> To-do list:
(a) Set down the part of the ioregionfd review passage starting at "Why do we need" and ending at "in the future.", word for word.
(b) Translate into Spanish this sentence from the ioregionfd review passage: "The region_id indicates which MMIO/PIO region is being accessed."

> Text passage:
Why do we need 4 bits for this? I appreciate you want to align the
next field, but there's SIZE_SHIFT for that; you could have CMD_MASK
set to 0x1 unless I'm missing something. The reserved space could be
used for something else in the future.

> #define IOREGIONFD_SIZE_MASK 0x30
> #define IOREGIONFD_SIZE_SHIFT 4
> # define IOREGIONFD_SIZE_8BIT 0
> # define IOREGIONFD_SIZE_16BIT 1
> # define IOREGIONFD_SIZE_32BIT 2
> # define IOREGIONFD_SIZE_64BIT 3

Christophe already asked about the 64-bit limit. I think that's fine,
and am assuming that if larger accesses are ever needed they can just
be split in two commands by KVM?

> #define IOREGIONFD_NEED_PIO (1u << 6)
> #define IOREGIONFD_NEED_RESPONSE (1u << 7)
> 
> The command is interpreted by inspecting the info field:
> 
>  switch (cmd.info & IOREGIONFD_CMD_MASK) {
>  case IOREGIONFD_CMD_READ:
>      /* It's a read access */
>      break;
>  case IOREGIONFD_CMD_WRITE:
>      /* It's a write access */
>      break;
>  default:
>      /* Protocol violation, terminate connection */
>  }
> 
> The access size is interpreted by inspecting the info field:
> 
>  unsigned size = (cmd.info & IOREGIONFD_SIZE_MASK) >> IOREGIONFD_SIZE_SHIFT;
>  /* where nbytes = pow(2, size) */
> 
> The region_id indicates which MMIO/PIO region is being accessed.  This
> field has no inherent structure but is typically a unique identifier.
> 
> The byte offset being accessed within that region is addr.

It's not clear to me if addr is GPA absolute or an offset. Sounds like
the latter, in which case isn't it preferable to name this "offset"?

> Excerpted records:
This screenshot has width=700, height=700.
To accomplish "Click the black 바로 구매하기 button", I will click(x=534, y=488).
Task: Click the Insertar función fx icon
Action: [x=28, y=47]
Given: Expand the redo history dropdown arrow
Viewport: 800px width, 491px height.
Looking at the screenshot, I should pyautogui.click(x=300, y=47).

--

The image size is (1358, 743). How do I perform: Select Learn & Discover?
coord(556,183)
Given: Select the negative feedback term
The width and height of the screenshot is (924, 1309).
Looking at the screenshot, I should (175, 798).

...

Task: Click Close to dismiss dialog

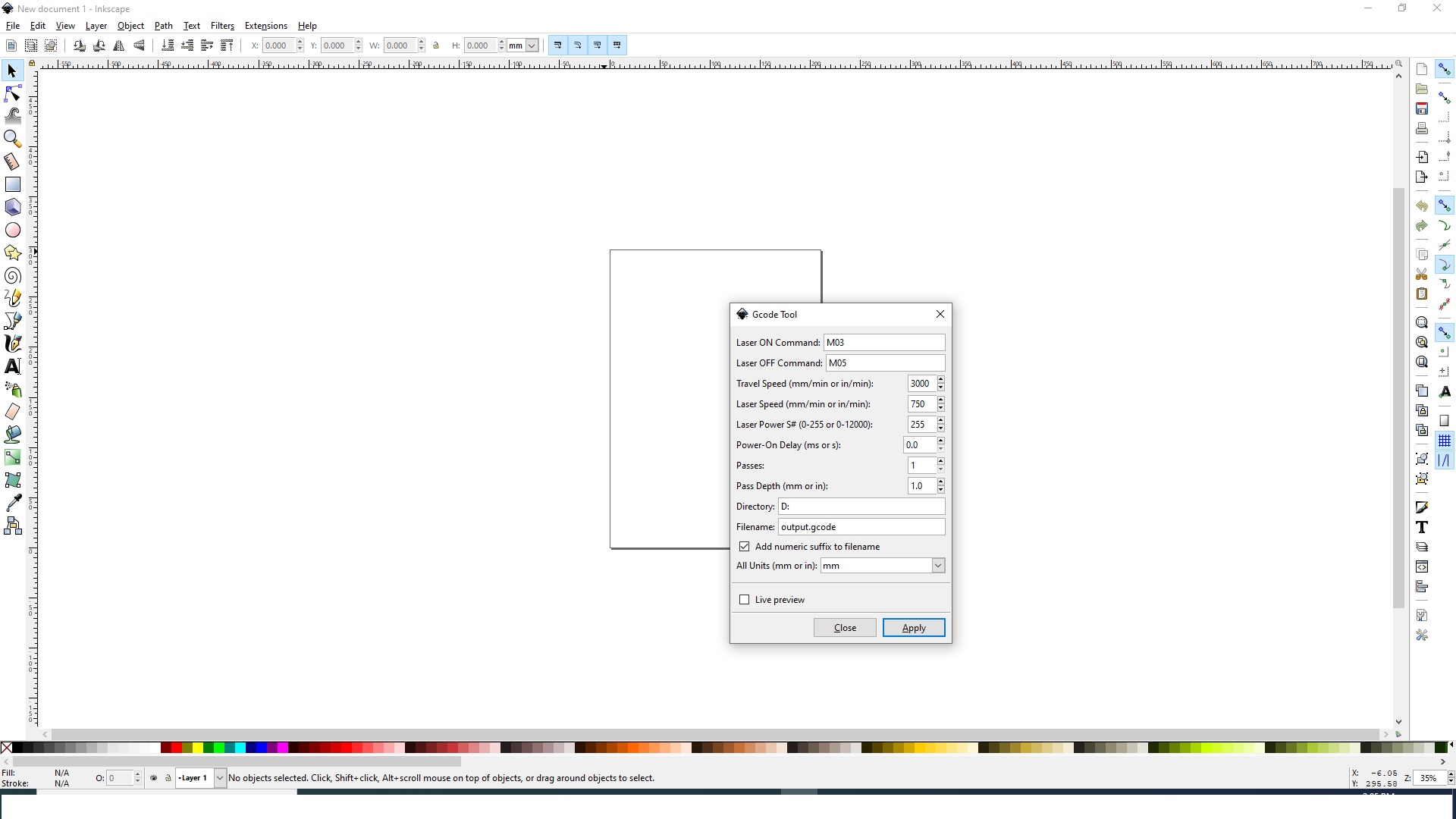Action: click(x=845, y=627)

> Task-by-task results:
(a)
Why do we need 4 bits for this? I appreciate you want to align the
next field, but there's SIZE_SHIFT for that; you could have CMD_MASK
set to 0x1 unless I'm missing something. The reserved space could be
used for something else in the future.

(b) El region_id indica a qué región MMIO/PIO se está accediendo.